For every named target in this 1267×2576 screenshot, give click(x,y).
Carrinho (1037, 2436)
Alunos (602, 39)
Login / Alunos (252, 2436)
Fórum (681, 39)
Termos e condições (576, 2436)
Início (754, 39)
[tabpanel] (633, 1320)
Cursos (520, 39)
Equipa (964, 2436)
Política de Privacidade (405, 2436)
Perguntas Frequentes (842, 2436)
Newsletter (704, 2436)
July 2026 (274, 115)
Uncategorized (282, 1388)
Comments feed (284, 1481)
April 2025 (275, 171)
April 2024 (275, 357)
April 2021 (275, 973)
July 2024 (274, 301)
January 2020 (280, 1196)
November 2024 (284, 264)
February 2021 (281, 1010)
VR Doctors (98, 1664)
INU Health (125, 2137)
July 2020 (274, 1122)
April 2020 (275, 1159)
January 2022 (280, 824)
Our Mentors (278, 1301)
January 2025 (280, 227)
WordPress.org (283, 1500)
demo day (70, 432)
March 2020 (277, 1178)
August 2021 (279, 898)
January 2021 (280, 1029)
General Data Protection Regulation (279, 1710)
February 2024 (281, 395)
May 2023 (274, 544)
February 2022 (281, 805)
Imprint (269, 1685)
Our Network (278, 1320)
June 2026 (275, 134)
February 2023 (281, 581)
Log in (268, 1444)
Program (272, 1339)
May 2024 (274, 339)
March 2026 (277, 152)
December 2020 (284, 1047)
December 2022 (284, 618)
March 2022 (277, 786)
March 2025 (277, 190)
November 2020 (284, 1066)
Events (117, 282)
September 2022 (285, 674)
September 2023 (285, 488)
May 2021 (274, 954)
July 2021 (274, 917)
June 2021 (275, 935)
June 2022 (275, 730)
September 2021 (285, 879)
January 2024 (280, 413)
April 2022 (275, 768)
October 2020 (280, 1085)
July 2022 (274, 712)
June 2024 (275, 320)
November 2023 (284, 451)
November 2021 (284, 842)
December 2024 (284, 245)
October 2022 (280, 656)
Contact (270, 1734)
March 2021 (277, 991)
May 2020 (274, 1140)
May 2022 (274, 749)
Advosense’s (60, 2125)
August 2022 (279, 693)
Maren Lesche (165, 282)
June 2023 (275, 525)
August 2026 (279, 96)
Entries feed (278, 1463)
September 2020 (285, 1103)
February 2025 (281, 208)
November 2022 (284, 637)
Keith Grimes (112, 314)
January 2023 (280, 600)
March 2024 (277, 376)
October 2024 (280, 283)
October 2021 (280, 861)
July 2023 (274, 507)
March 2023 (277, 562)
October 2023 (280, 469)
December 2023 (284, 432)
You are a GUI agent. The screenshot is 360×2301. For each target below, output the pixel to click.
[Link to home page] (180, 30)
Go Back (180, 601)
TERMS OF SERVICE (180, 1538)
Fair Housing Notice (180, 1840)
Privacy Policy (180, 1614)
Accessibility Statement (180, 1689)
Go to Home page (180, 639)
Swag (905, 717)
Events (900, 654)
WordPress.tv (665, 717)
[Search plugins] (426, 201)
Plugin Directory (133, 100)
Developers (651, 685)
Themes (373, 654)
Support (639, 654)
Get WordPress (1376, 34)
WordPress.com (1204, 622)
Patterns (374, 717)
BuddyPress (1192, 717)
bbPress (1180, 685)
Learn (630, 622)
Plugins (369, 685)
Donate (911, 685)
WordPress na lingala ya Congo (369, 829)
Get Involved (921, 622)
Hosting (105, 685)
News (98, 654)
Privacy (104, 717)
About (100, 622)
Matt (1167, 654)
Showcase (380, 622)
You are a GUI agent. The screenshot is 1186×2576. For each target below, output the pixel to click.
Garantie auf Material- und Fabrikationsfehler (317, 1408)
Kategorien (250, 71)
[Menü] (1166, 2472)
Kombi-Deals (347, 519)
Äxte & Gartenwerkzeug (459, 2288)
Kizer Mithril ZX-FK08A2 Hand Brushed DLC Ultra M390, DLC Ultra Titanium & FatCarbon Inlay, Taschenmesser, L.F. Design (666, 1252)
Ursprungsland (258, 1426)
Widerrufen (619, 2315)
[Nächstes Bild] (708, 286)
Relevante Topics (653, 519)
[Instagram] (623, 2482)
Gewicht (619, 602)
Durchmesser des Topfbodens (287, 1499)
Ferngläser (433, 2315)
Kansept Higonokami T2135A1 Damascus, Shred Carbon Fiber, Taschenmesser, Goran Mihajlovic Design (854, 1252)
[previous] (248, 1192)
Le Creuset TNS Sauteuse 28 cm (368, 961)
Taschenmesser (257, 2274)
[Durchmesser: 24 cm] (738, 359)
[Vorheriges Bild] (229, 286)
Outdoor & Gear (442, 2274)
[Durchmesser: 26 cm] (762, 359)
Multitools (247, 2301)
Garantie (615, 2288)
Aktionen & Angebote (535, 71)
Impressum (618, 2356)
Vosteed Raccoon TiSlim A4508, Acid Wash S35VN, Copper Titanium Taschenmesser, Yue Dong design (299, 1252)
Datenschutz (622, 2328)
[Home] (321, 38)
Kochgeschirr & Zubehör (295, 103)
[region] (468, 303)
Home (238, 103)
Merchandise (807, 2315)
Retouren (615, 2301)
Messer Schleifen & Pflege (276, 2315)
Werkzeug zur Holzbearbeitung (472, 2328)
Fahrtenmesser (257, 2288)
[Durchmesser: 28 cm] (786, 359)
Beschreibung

----

[PROBLEM STATEMENT] Only the lines from the one with "Fahrtenmesser (257, 2288)" through the final line above should be repeated, each exactly as written.

[TASK SOLUTION]
Fahrtenmesser (257, 2288)
[Durchmesser: 28 cm] (786, 359)
Beschreibung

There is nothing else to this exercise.